Milton Friedman, an economist, spoke out on the effect of regulations and pointed out that individuals and companies would become more accountable in our social system if consequences of misdeeds were imposed. He stated that financial accountability is more effective than regulation. A question in the context of regulation is, is tax more effective than regulation? As our industry is attacked by Wall Street in the form of carbon credit purchases, why shouldn’t we impose higher taxes on carbon emissions? If the tax is high enough, this will force carbon emission entities to invest in equipment that scrubs carbon more thoroughly before it is emitted.

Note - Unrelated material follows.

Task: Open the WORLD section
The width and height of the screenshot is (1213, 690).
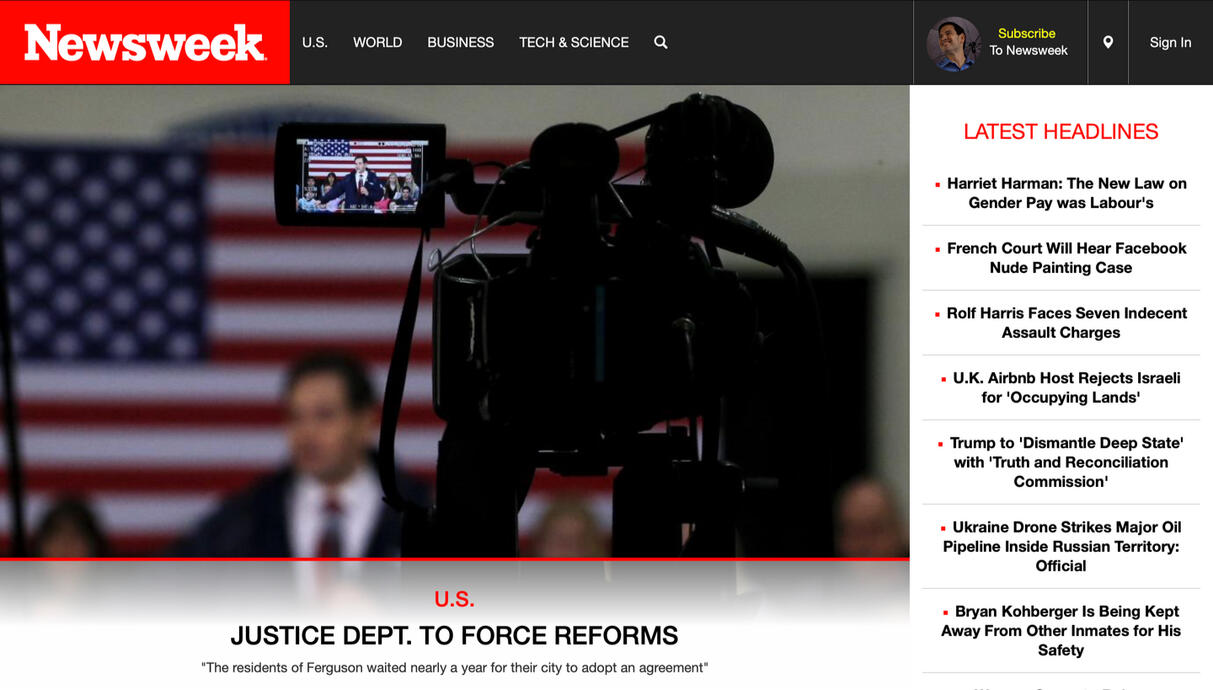Action: click(x=377, y=42)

Does this solve our problem of Wall Street paying landowners not to harvest timber so they can promote their ESG program at a 0 carbon level? We cannot predict that it is accurate, but it may not hurt. Additionally, should government regulate the carbon exchange system? This would be dangerous and could go against us if we don’t have the funds to go to the table to explain the benefits of sound silvicultural practices in the carbon sequestration process. However, we need to consistently be at that table to introduce our solution that silviculture is a part of the answer to clean air and that the preservation of timber is harmful to all stakeholders.
Henry brought me to testify in front of the state Assembly Committee on Forestry on February 21. In the presentation, I used a video of a 130-year-old red oak tree left standing past its economic maturity for a myriad of reasons that would take an entire article to explain. The video depicts all the dangers of leaving trees to grow this big. There is no understory around. The tree was on a hillside and could only fall one way, leaving a beautiful maple that would be ready for harvest in the subsequent re-entry in danger of being severely damaged when the tree fell. Next, the tree had a crotch that would split the entire tree in half when it fell. Also, the danger of felling a tree this large was imminent. As we predicted, when the tree fell, it split and actually split into three parts. We missed the maple, though. That was good. The point is that tree was left for no practical reason, and in the end, the split logs had no marketability.

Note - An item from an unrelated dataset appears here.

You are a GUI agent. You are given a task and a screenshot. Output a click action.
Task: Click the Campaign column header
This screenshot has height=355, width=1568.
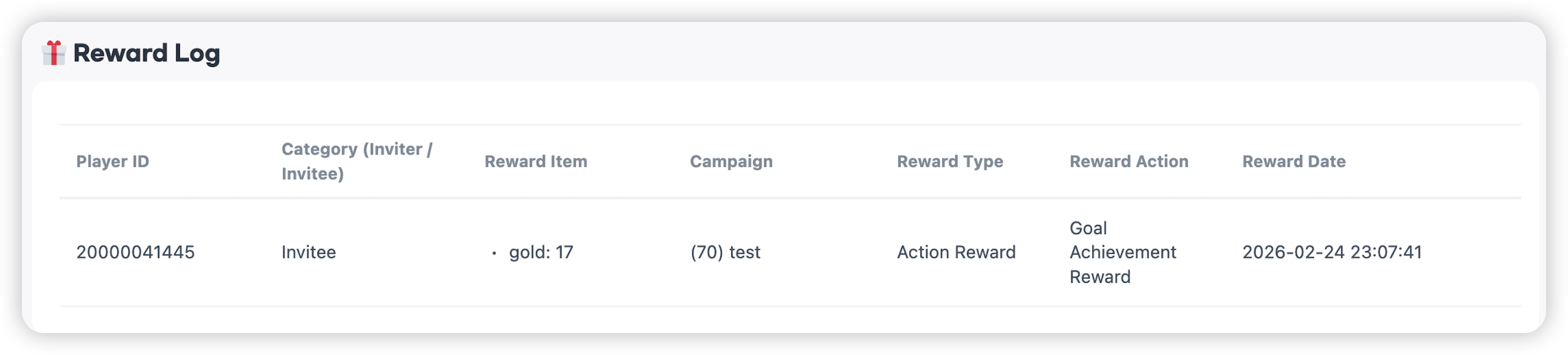731,161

As a result of the successful Forest Practices Study that GLTPA facilitated, I asked, at the hearing, that we obtain funding for a study that pulls together all the science of carbon sequestration. This study should incorporate traditional silvicultural practices and flow through all the products made from harvested timber. This is where the actual sequestration happens. Will we be successful? Time will tell.
As I struggle with government intervention. Regulation will not be the all-encompassing answer to clean air.